The poll results, announced Wednesday, come as legislators prepare to debate a package of election-reform measures, with Democrats and Republicans splintering along party lines.
But by at least one measure -- identification at polling places -- Floridians are in nearly complete agreement. According to a Viewpoint Florida survey, likely voters almost universally support a requirement that voters show a photo ID, such as a drivers license, in order to cast a ballot.
Some 87 percent of respondents said they would support a photo ID requirement, compared to just 9 percent who said voters should not be required to show an ID.
Among Democrats, 82 percent backed the photo ID requirement, while 91 percent of Republicans supported such a rule.
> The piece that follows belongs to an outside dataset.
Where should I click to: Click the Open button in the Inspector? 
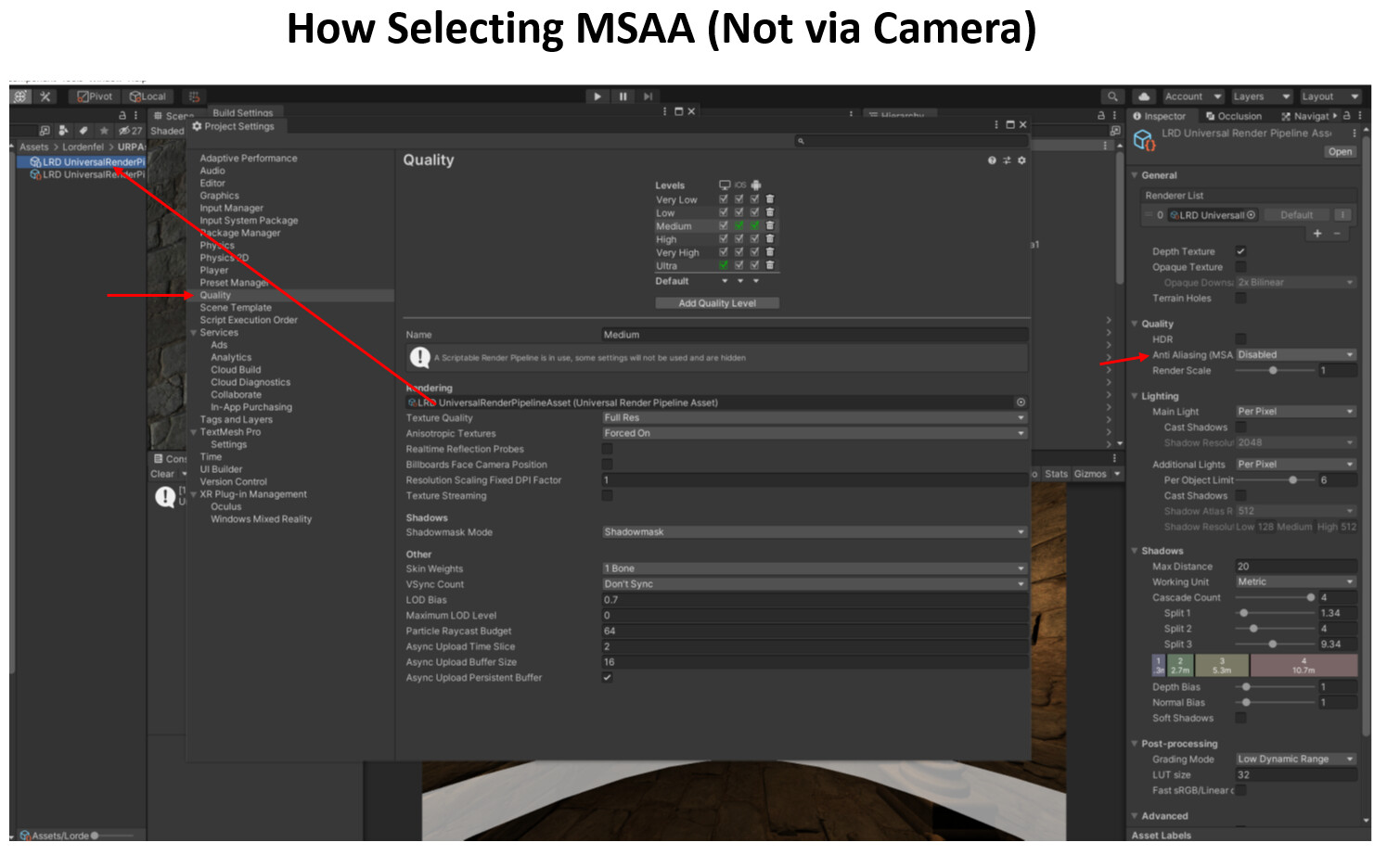pyautogui.click(x=1340, y=151)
The requirement was supported by 84 percent of independents.
The April 13-18 study, which surveyed 807 Florida registered voters likely to vote in the 2012 general election, had a margin of error of +/- 3.5 percent.
The poll results come as election-reform measures come up for debate at the Florida Legislature.
House Bill 1355 and Senate Bill 2086 would: require voters to cast provisional ballots if they moved to another county; tighten rules on groups that register to vote; and shorten the validity of voter signatures on citizen initiatives from four years to two.
The reforms evoked the usual rhetorical reaction from a coalition of unions and left-wing advocacy groups warning of voter "disenfranchisement."
Legislators have said this bill will narrow the windows and tighten the controls of Floridas elections," said Danielle Prendergast, director of public policy for the ACLU of Florida. "While thats accurate, its also sad that this Legislature views democracy as something that needs to be narrowed and controlled."
Prendergast declared that "Floridas students, racial minorities and veterans will be the victims of this unneeded tinkering. Any system that denies people the right to fill out a normal ballot is a recipe for disenfranchisement."
Rep. Jeff Clemens, D-Lake Worth, added that the House proposal "makes it harder to register to vote, harder to vote, and harder to have your vote counted. Why would we do any one of those things, much less all three?
Republicans responded that abuses from the 2008 election demanded redress.
"People have forgotten some of the mischief that went on," said Rep. Dennis Baxley, sponsor of HB 1355.
"We had people registered as Donald Duck and Mickey Mouse. There was concern about stuff going on at the precincts on Election Day," said Baxley, R-Ocala.
Among the largest concerns are those that center on university students who maintainvoter registration in their hometowns but then attempt to cast ballots at their college precincts.
Out-of-county registration, along with disputes over proper identification at the polls and the rise of absentee voting, has spurred the use of provisional ballots, which can be contested.
"Election Day is not a registration event," Baxley stated.
"We're taking some heat, but it's important to the integrity of the process," he said. "There needs to be uniformity, credibility and confidence in the results."